Culinary traditions of Arequipa, Peru

Arequipan cuisine is the cuisine of Arequipa, a regional Peruvian cuisine. Arequipan cuisine is known for its picanterías (place of spicy food), traditional local restaurants offering chicha de jora accompanied by four small plates of spicy rocoto seasoned regional delicacies along with singing or music.

==Picanterías==
Traditionally, a set list of dishes are served on each day of the week (and rarely changes) as was common during the Spanish colonial era. Monday: chaque, Tuesday: chairo, Wednesday: chochoca, Thursday: red stew or potato flour, Friday: stew, Saturday: stew or timpusca, and Sunday: white broth, pebre loins and adobo.

Arequipa is known for its Spanish colonial style stews and casseroles cooked on firewood in clay pots at picantería. Among the best known are the Chupe de Camarones (shrimp), Ocopa Arequipeña, Rocoto Relleno (stuffed chili), Adobo, Solterito de Queso, Potato Cake, Costillar Frito, Cuy Chactado (Guinea Pig), Cauche de Queso, Locro, Chaque de Pecho, etc. Common items for dessert include: Queso Helado, donuts, Spanish style convent candy, chocolates and Chicha de Jora (made of black corn, beer and anise liqueur).

The menus change daily and include chaque, chairo, pebre, timpusca, river crawfish soup (chupe de camaraones) and Blanco de lomos. Typical plated offering are rocoto relleno (stuffed with chopped meat, peanuts, boiled eggs, olives, cream cheese, and milk) served with baked potatoes.
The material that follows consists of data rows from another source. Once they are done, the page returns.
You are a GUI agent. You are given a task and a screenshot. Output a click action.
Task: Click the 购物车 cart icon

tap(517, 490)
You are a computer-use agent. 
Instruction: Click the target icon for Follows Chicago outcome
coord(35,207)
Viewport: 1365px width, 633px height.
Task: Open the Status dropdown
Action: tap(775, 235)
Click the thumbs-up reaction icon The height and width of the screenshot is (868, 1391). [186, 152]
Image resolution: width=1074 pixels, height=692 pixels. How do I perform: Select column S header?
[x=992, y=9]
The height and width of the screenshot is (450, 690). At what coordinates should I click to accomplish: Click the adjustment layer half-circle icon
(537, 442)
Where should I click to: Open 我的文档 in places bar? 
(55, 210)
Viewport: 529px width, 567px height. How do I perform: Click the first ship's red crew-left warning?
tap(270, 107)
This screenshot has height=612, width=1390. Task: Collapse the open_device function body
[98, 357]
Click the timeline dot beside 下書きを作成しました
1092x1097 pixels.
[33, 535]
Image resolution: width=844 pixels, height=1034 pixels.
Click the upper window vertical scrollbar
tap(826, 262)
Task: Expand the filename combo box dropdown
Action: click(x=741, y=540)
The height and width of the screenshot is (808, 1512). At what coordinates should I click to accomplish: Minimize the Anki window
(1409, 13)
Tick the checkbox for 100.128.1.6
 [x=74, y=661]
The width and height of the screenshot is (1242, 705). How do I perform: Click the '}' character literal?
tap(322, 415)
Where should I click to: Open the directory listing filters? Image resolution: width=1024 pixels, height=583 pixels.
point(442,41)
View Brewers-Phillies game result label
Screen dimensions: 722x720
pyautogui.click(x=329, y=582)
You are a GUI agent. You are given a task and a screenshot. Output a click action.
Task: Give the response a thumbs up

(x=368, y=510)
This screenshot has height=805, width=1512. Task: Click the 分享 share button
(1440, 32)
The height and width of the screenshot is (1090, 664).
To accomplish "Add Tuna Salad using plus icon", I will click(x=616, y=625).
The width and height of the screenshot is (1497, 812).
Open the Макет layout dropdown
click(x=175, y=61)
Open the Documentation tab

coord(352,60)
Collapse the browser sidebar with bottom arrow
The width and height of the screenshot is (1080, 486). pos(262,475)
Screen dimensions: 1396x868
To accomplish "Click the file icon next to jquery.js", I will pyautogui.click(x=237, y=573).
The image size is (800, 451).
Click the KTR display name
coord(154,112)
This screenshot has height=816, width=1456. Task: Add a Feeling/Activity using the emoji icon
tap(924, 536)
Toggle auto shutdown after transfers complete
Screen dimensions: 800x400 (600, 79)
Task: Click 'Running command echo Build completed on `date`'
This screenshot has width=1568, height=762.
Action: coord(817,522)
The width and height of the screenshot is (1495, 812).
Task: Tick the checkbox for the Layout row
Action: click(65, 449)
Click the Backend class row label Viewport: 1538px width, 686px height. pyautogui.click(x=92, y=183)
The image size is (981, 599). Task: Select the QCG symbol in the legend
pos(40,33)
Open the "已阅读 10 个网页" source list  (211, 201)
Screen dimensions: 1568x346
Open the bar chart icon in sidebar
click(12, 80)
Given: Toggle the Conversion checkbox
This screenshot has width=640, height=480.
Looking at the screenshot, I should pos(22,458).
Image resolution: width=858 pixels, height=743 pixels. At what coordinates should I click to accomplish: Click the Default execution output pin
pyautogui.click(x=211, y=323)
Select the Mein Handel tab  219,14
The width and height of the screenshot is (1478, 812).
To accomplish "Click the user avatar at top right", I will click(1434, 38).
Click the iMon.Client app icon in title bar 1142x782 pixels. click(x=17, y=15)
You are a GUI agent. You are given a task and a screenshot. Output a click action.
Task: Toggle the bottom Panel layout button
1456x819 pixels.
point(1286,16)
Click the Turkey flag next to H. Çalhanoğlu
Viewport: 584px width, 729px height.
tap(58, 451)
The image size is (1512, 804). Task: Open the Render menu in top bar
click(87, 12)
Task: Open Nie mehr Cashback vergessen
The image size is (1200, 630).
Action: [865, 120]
Ocopa (boiled potatoes covered with a cream (ocopa) made from yellow hot pepper, onion, garlic, cream cheese and huacatay (spice leaf) blended with dry bread. It is served with boiled eggs, olives, lettuce. Arequipan adobo with pieces of pork meat marinated overnight in chicha, vinegar, hot pepper and spices and served with gravy. Chairo is a beef broth marinated with yellow hot pepper, garlic, onion, spices, black chuño (a root), pieces of cured meat, tongue of lamb and patasca (a pork and corn stew). It is served with toasted corn. Shrimp soup is made with potatoes, milk, eggs, cheese, spices, hot pepper, and tomato. Chactado is made with Guinea pig or rabbit in a spicy and hot pepper gravy served with boiled potatoes. A regional beer and liquor of anisette are also available, as well as chocolates, bonbons (masapán) and toffees. River crawfish are also a regional specialty.